The big worm. The fragging bakeware.

That's who it had to be, didn't it? Ryumyo the fragging Great Dragon. Great fragging Christ on a crutch. Whatever happened to a low fragging profile?

My hands were shaking, making it harder to hot-wire the car I was boosting-a nice, nondescript Volkswagen Elektro, rusted out here and there. I wiped the sweat from my eyes with the back of my hand and tried not to drek myself.

A nice, relaxing sojourn in the islands. Just deliver a message, soak up a few rays, get wasted on mai-tais, then it's all over. That's how Barnard had pitched it to me.

Yeah, right. Ryumyo, the fragging dragon, had it chipped, didn't he? "You've become involved in matters much too weighty for you," that's what he'd told me. No drek. Corps and yaks and terrorists, oh my. And now kings and fragging dragons ... Oh yes, and we can't forget the insect spirits, can we? My dance card was already full, and more guests kept showing up at the cotillion. Frag it to hell and back. I must have been something real nasty in a past life-nun-rapist, maybe, mass murderer, or perhaps tax collector-to warrant this kind of drekky karma.
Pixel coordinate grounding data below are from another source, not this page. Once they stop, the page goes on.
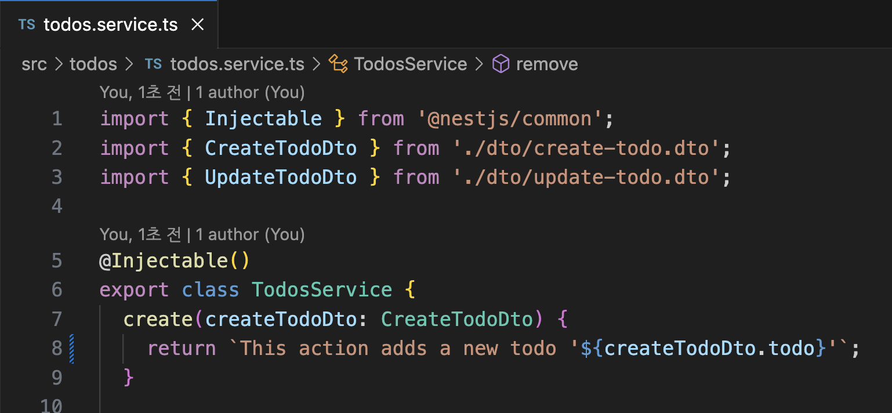Open the remove breadcrumb method list
The width and height of the screenshot is (892, 413).
tap(547, 64)
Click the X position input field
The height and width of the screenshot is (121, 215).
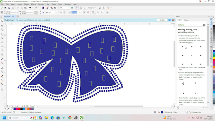coord(11,11)
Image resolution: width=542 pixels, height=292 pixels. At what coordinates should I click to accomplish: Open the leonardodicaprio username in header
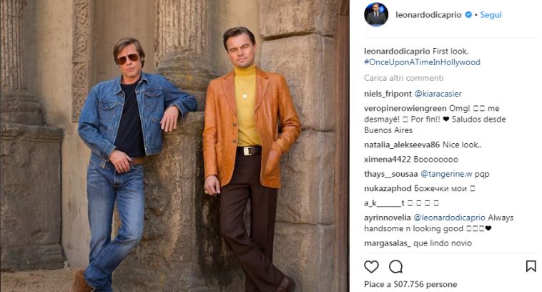coord(428,15)
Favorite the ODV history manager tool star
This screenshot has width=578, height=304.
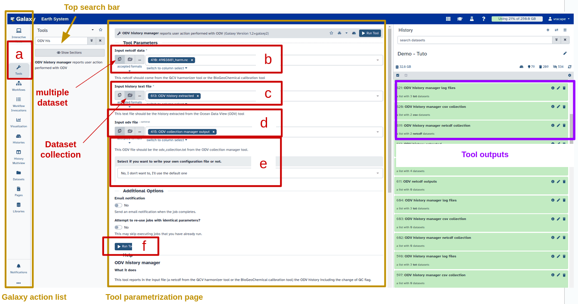[331, 33]
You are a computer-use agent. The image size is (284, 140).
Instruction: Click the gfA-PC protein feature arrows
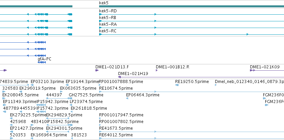[42, 62]
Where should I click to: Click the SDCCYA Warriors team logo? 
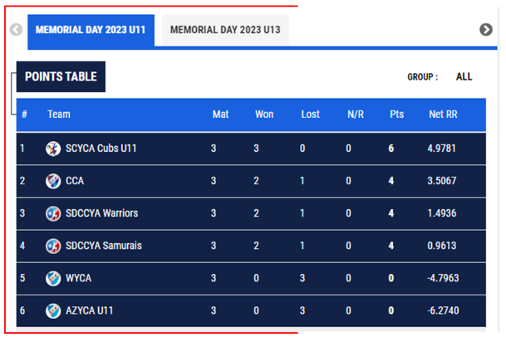click(x=53, y=213)
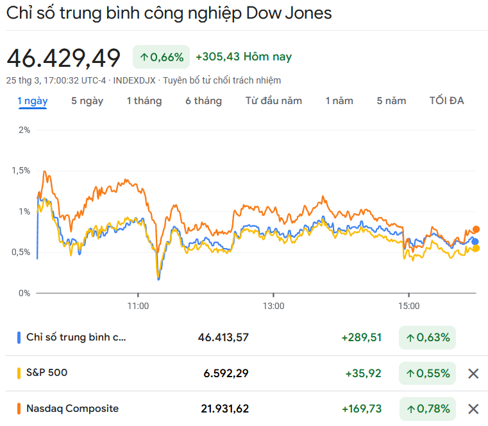Open Tuyên bố từ chối trách nhiệm link
Viewport: 488px width, 426px height.
pos(222,80)
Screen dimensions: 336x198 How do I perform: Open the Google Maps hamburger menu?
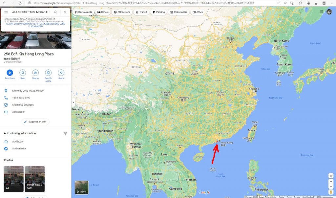click(6, 12)
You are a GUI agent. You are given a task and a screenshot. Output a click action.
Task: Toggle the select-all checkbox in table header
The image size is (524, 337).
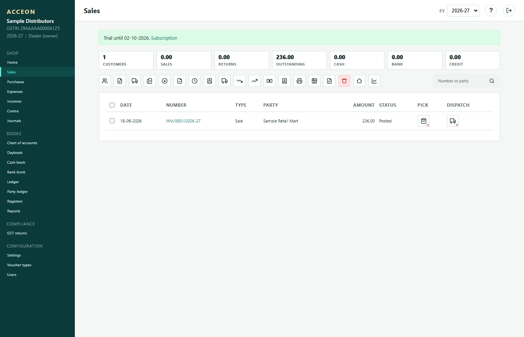click(x=112, y=105)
I finally managed to get the Elektro to admit that I did have the right keycode, and the little flywheel deep in the car's guts spun up to speed. I tried to burn rubber, but the mobile coffin just whined at me accusingly and pulled away from the curb at a slow walk. (According to some Volkswagen propaganda I'd scanned a while back, the Electro is supposed to have a top end of 75 klicks. Sure, chummer. The Volkswagen engineers must have dropped the fragging thing off a bridge to get that figure.) I pointed the Elektro east, and cruised through the noontime traffic.

Spirits ... I would purely loooove to take the nice dragon's friendly advice and just butt the hell out of all this. It hadn't been my choice to stick my nose into anyone's biz. Now, if I made one wrong step, my nose was probably the largest fragment of my anatomy anyone would find left in one piece. Maybe after I'd talked to King Kamehameha V. Yeah, right.

I was ten minutes early for my appointment-audience?-when I pulled into the public parking facility a block from the lolani Palace. I bid a less-than-fond farewell to the Elektro-Volkswagen's ergonomic gurus must have left it up to a band of munchkins to spec out the headroom-and took the elevator up to street level.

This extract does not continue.